Selon l’article 121-2 du Code pénal, toutes les personnes morales de droit privé ou public peuvent être pénalement responsables.
Sont concernés les sociétés commerciales, les associations, les syndicats, les groupements d’intérêt économique, mais également les collectivités territoriales et les établissements publics, sous réserve qu’aucune disposition contraire ne s’y oppose.
Une exception demeure : l’État est la seule personne morale exclue du champ de la responsabilité pénale, même si elle peut faire l’objet de poursuites au titre de dommages-intérêts.
Les sociétés dotées de la personnalité morale peuvent donc être poursuivies pour des faits antérieurs à sa dissolution, mais également pour des faits commis pendant la période de liquidation.

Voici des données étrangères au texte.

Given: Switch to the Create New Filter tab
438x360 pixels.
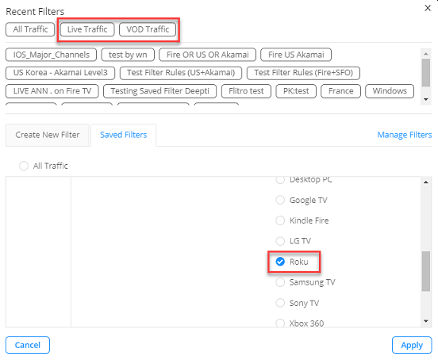Looking at the screenshot, I should pos(47,135).
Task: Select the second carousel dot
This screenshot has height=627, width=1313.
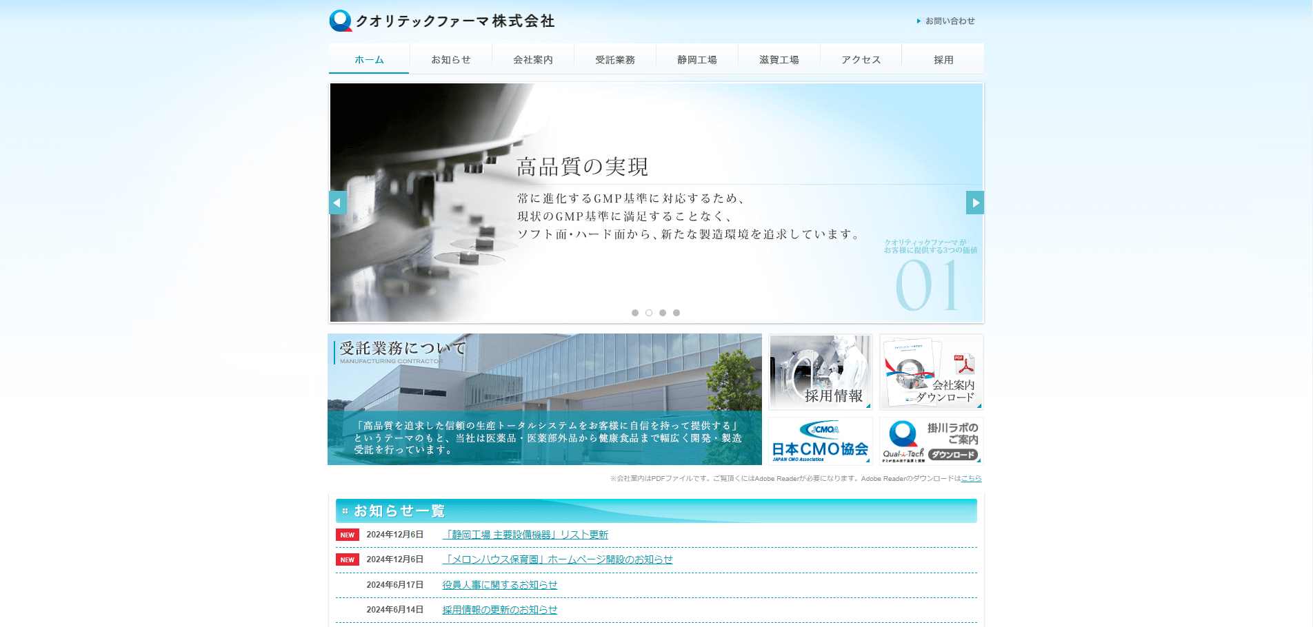Action: coord(649,313)
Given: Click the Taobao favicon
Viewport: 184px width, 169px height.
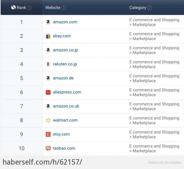Looking at the screenshot, I should pos(48,148).
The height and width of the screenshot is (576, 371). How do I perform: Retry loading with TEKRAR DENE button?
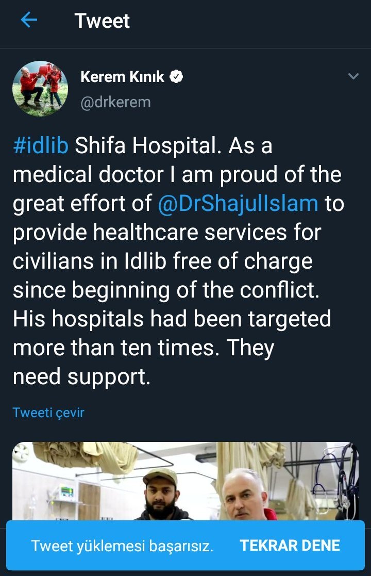click(x=290, y=546)
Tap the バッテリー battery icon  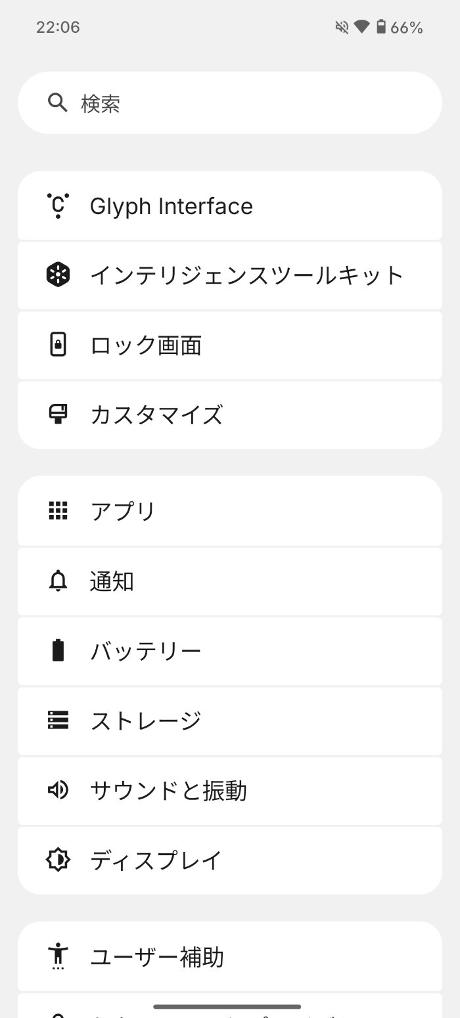(58, 651)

Si la dissolution intervient dans le cadre d’une opération de fusion-absorption, la société n’a plus d’existence juridique ni de personnalité morale : elle ne peut plus faire l’objet de poursuites pénales. La société absorbante, quant à elle, pourra être condamnée pénalement pour les actes commis par la société absorbée avant les opérations de fusion (cass. crim du 25 novembre 2020, n°18-86.955).

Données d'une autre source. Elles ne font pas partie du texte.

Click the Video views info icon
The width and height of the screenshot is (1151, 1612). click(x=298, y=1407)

Quelles sont les conditions d’application de la responsabilité pénale ?
Trois conditions doivent être réunies pour engager la responsabilité pénale des personnes morales :
- Le groupement dispose de la personnalité morale :
L’article 121-2 du Code pénal vise expressément les personnes morales. Les sociétés créées de fait ou en participation en sont exclues.
S’agissant des personnes morales en cours de formation, les actes accomplis engagent uniquement la responsabilité pénale des associés personnes physiques.
- Les faits sont commis par un organe ou un représentant de la personne morale :
L’infraction doit avoir été commise par :
- Un organe : personne désignée par la loi ou par les statuts, pour agir au nom de la personne morale.
- Un représentant de la personne morale : personne habilitée à agir au nom et pour le compte de la personne morale, en particulier à l’égard des tiers.
Pour que la personne morale soit pénalement poursuivie, l’organe ou le représentant ayant commis les faits doit avoir été clairement identifié. À défaut, sa responsabilité ne sera pas poursuivie.
- L’infraction est réalisée pour le compte de la personne morale :
L’infraction doit avoir été commise dans l’intérêt exclusif de la personne morale. En pratique, sa responsabilité est le plus souvent engagée pour :
- Les infractions économiques : pratique commerciale trompeuse, corruption, etc. ;
- Les infractions comptables : comptes ou bilans inexacts, etc. ;
- Les infractions financières : blanchiment d’argent, infractions boursières ;
- Les infractions au droit du travail : discrimination, travail illégal, etc.
Quid de la faute non intentionnelle ? Selon l’article 121-3 du Code pénal, il y a délit en cas de faute d’imprudence, de négligence ou de manquement à une obligation de prudence ou de sécurité prévue par la loi ou le règlement, lorsque l’auteur des faits n’a pas accompli les diligences normales compte tenu de la nature de ses missions, de ses compétences, du pouvoir et des moyens dont il disposait.
Cette distinction entre faute intentionnelle et non intentionnelle s’applique pour les personnes physiques, mais pas pour les personnes morales, qui demeurent pénalement responsables, y compris en cas de faute non intentionnelle.
Quelles sont les sanctions encourues ?
Les sanctions encourues sont prévues par l’article 131-37 du Code pénal : amende, dissolution de la personne morale, interdiction d’exercer directement ou indirectement une activité professionnelle, placement sous surveillance judiciaire, etc.
Selon l’article 131-41 du Code pénal, le taux maximum de l’amende est égal au quintuple de celle prévue pour les personnes physiques pour une même infraction.
La responsabilité pénale de la personne morale se cumule avec celle de l’organe ou du représentant ayant commis l’infraction, mais ce cumul n’est pas systématique (article 121-3 du Code pénal). Ainsi, la personne morale peut être condamnée, tandis que l’organe ou le représentant est relaxé.
Si l’infraction est intentionnelle, les poursuites se cumulent. En revanche, seule la responsabilité pénale de la personne morale peut être poursuivie en présence d’une infraction non intentionnelle.